## [Work to be completed]
Can you copy out the data again verbatim, starting at the line containing "Select the Lifebuoy Total 125 g product name" and ending at the line containing "Action: 258,79", with both of those lines included?
═══ Stored rows
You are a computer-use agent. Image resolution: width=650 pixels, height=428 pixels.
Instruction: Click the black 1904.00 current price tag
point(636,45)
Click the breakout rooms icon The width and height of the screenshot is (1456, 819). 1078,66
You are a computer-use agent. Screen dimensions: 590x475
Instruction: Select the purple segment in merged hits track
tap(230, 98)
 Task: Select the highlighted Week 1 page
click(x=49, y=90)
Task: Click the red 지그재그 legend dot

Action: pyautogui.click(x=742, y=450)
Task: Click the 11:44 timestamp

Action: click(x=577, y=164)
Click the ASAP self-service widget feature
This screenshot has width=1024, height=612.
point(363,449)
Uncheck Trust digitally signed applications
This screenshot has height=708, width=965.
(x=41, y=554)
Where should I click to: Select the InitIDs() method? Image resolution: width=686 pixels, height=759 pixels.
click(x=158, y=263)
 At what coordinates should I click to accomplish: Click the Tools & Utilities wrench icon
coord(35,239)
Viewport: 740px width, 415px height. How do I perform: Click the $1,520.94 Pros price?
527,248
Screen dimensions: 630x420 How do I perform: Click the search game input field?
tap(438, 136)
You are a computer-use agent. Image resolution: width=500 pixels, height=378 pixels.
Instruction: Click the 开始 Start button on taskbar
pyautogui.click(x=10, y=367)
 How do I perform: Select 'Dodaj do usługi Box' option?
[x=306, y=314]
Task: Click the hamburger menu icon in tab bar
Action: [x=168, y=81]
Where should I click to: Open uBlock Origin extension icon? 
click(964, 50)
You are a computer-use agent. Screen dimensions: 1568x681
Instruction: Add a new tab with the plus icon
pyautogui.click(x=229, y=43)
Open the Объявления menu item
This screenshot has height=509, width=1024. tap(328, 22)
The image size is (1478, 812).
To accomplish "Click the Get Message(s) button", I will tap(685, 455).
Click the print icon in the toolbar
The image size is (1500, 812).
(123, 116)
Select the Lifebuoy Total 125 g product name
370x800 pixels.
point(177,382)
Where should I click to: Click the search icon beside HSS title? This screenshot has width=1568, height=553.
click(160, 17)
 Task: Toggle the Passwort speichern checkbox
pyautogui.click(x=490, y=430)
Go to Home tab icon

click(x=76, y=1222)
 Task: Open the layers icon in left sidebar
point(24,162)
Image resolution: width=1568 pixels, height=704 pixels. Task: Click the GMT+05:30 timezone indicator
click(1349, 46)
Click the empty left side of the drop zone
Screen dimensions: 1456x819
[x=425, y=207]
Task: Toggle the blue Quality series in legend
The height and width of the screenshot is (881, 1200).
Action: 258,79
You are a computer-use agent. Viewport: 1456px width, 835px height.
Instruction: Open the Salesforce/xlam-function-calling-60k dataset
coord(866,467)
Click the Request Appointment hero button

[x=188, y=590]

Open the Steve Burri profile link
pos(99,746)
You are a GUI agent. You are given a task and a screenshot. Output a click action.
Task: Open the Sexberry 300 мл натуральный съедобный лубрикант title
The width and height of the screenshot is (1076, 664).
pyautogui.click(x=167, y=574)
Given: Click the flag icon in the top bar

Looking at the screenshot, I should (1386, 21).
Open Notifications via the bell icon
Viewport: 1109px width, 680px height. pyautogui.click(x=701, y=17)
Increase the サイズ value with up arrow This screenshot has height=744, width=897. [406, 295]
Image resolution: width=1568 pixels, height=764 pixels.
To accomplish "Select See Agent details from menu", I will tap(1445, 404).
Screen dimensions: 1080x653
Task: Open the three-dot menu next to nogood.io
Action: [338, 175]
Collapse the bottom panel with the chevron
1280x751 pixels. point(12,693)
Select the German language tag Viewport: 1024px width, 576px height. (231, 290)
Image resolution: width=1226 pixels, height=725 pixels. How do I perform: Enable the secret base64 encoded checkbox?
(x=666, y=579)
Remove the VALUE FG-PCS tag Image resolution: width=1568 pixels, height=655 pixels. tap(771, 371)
══════
## [Output of the task]
Select the Lifebuoy Total 125 g product name
370x800 pixels.
point(177,382)
Where should I click to: Click the search icon beside HSS title? This screenshot has width=1568, height=553.
click(160, 17)
 Task: Toggle the Passwort speichern checkbox
pyautogui.click(x=490, y=430)
Go to Home tab icon

click(x=76, y=1222)
 Task: Open the layers icon in left sidebar
point(24,162)
Image resolution: width=1568 pixels, height=704 pixels. Task: Click the GMT+05:30 timezone indicator
click(1349, 46)
Click the empty left side of the drop zone
Screen dimensions: 1456x819
[x=425, y=207]
Task: Toggle the blue Quality series in legend
The height and width of the screenshot is (881, 1200).
Action: 258,79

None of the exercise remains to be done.